Cosa fare:
**a.** Secondo il brano sul testo di Susca, perché la società contemporanea ha lasciato liberi il desiderio e le pulsioni dal disciplinamento di un tempo? Rispondi in una, due o tre frasi.
**b.** Scrivi il seguito del brano sul testo di Susca, cominciando subito dopo l'ultima frase riportata.

Il testo di Susca muove da un’analisi socio-culturale consolidata (potremmo riassumerla con la trimurti Foucault, Debord e Bataille) per sviluppare un ragionamento molto chiaro. La società contemporanea, al fine di perpetuare la crescita e l’omeostasi del sistema del Capitale e dei consumi oltre i limiti materiali imposti dalla produzione di merci, ha consentito alle forze nude del desiderio e alle pulsioni di liberarsi dal disciplinamento che era ad esse imposto quando ne scriveva Marcuse negli anni Sessanta – e ciò al fine eminente di consentire al Capitale stesso di riappropriarsi di quei desideri e pulsioni in quanto base materiale e strumento di sollecitazione del desiderio di consumi improduttivi, rilanciati costantemente all’utente finale dal sistema dei media. La macchina cammina ancora in assenza di produzione – da un paradiso celeste-immateriale che i nostri media digitali avvicinano sempre di più alla superficie terrestre, favorendo la sovrapposizione perfetta dell’immaginario al reale, mentre l’Angelo arretra al cospetto delle rovine terrene.

Dati di partenza:
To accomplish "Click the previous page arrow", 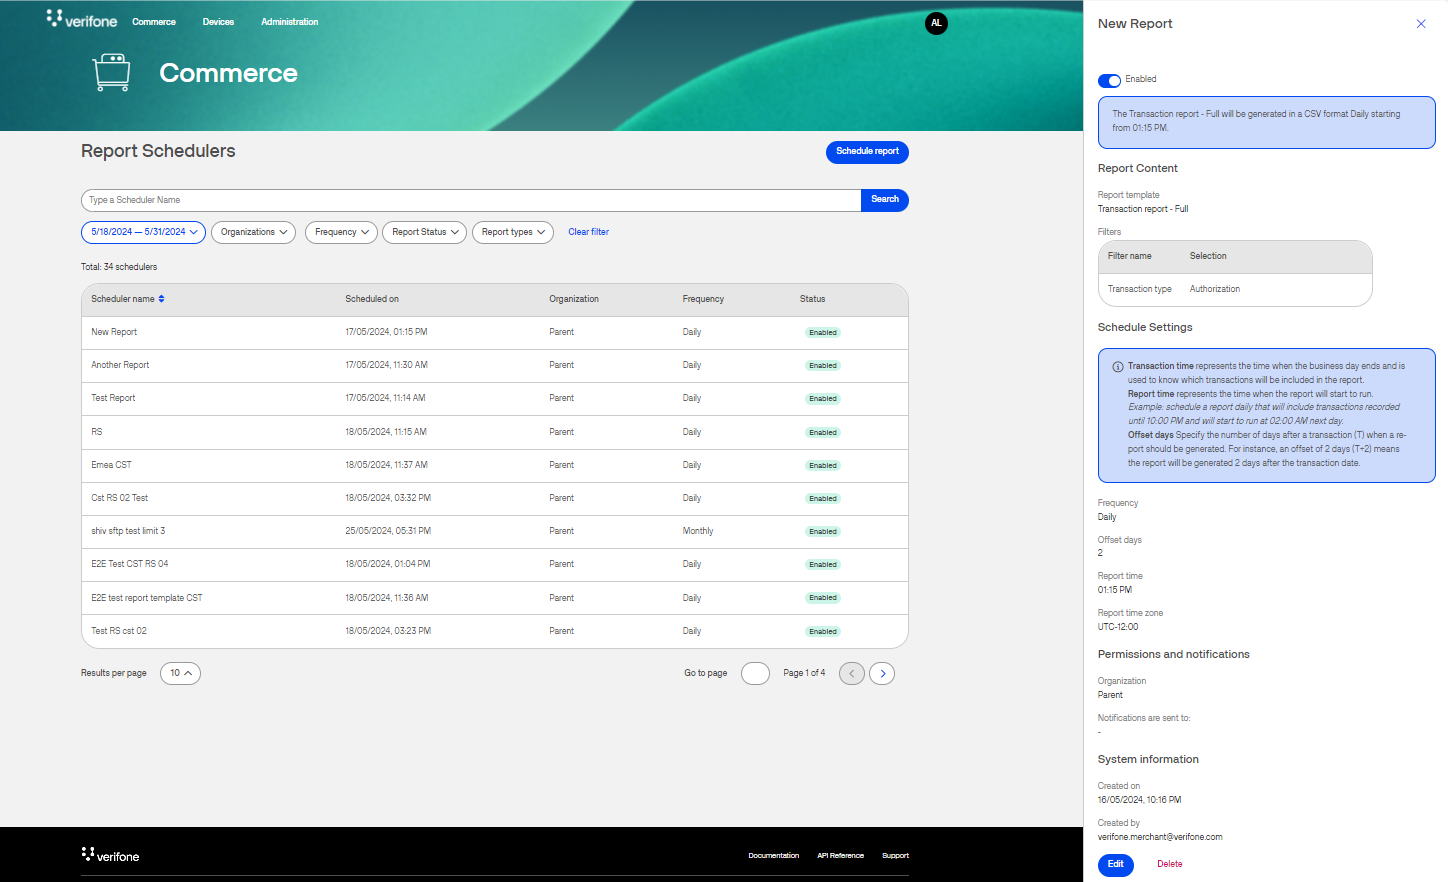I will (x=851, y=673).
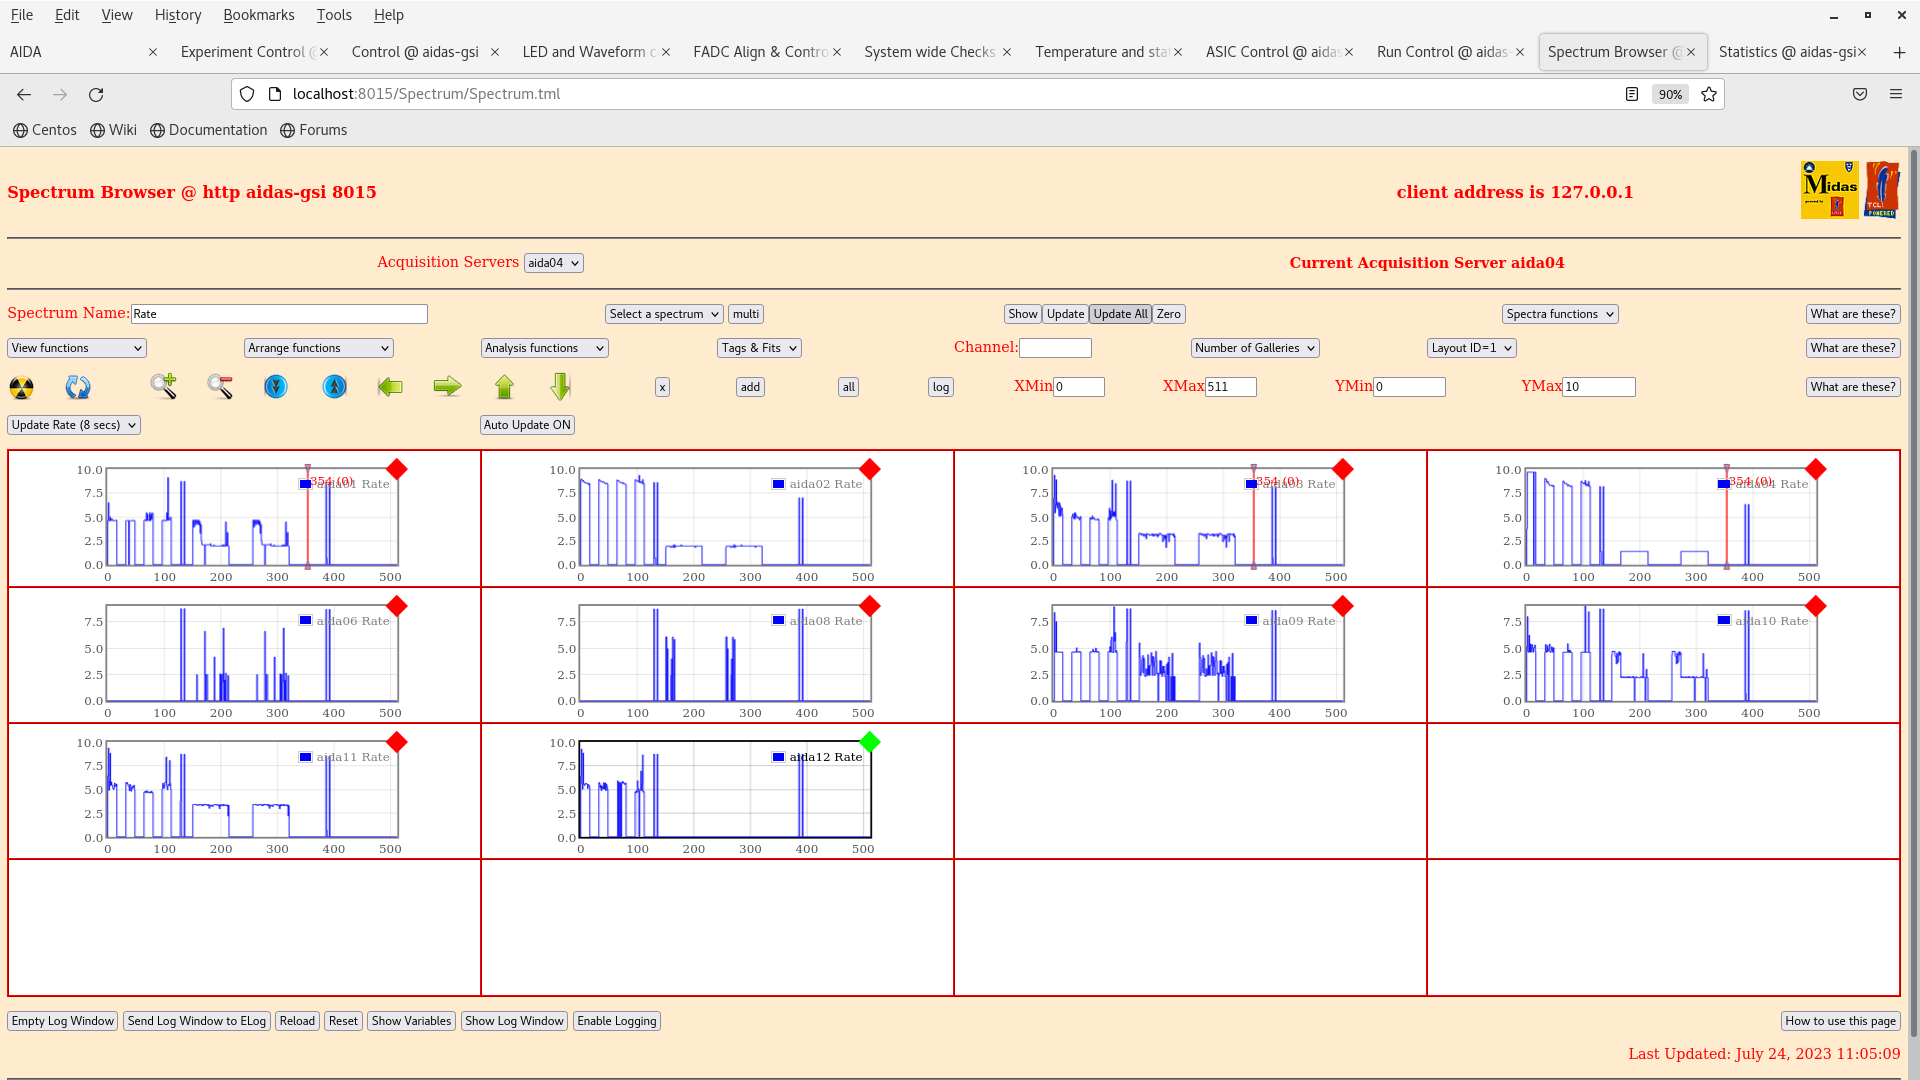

Ecco le risposte:
**a.** La società contemporanea l'ha fatto per far durare la crescita e l'equilibrio del sistema del Capitale e dei consumi anche oltre i limiti materiali della produzione di merci. Così il Capitale può riprendersi quei desideri e quelle pulsioni e usarli come base e strumento per stimolare il desiderio di consumi improduttivi. I media rilanciano di continuo questi consumi all'utente finale.

**b.**
Questo scatenamento delle pulsioni un tempo disciplinate ha tuttavia il difetto di portare con sé, come effetto collaterale, la sollecitazione continua di una serie di comportamenti che, con Bataille, potremmo definire improduttivi e antisociali, atti di pura dépense: divertimenti individuali o collettivi non finalizzati a un’utilità pubblica (rave e festini), consumi antisociali (stupefacenti, alcolici), dipendenze ludiche di vario tipo (gaming, gioco d’azzardo), sovraesposizione e uso improduttivo dei social media (meme, deepfake, montaggi, blogging e vlogging di sfrenato e svergognato autismo). Tale collateralità delinea l’antinomia inedita e geniale sulla cui base Susca, riprendendo Bataille, definisce il suo ritratto della società contemporanea: da una parte la residua compagine di valori condivisi dalle istituzioni e dalla pubblica morale, retaggio di vecchie idee mal digerite di mezzi liberali (un po’ spaesati, invero, dalla piega che hanno preso le cose ultimamente) che insistono a difendere con convinzione l’impegno, la dedizione dell’individuo alla propria crescita personale, intellettuale, professionale, ma anche il contributo attivo di ciascuno alla società e al bene comune – in una parola: la cura, comminata a ciascuno, che la vita che ci è stata donata sia in qualche maniera utile, che serva a qualcosa, che sia produttiva in senso ormai così lato da rasentare la perfetta rarefazione – poter arrivare a casa, la sera, dopo una lunga giornata spesa a fare non so cosa, e dire: “ho fatto la mia parte”. Cerchia, questa, alla quale mi picco e mi perito di appartenere da ormai molto, troppo tempo.
L’altra “parte”, invece – quella che durante il giorno invece si è fatta, che non ci consente di essere sereni con noi stessi, che ci forza ad ammettere che avremmo potuto fare di più – è quella “maledetta” (Bataille): il tempo improduttivo del cazzeggio, della droga, dell’onanismo, della non-cura di sé, a volte dell’autodistruzione, di tutti quei comportamenti che oggigiorno diremmo “devianti” oppure “antisociali”. Cerchia, quest’altra, della quale ho fatto parte come qualsiasi buon adolescente – e nella cui logica oggi fatico a re-immedesimarmi, come ogni buon adulto che si rispetti.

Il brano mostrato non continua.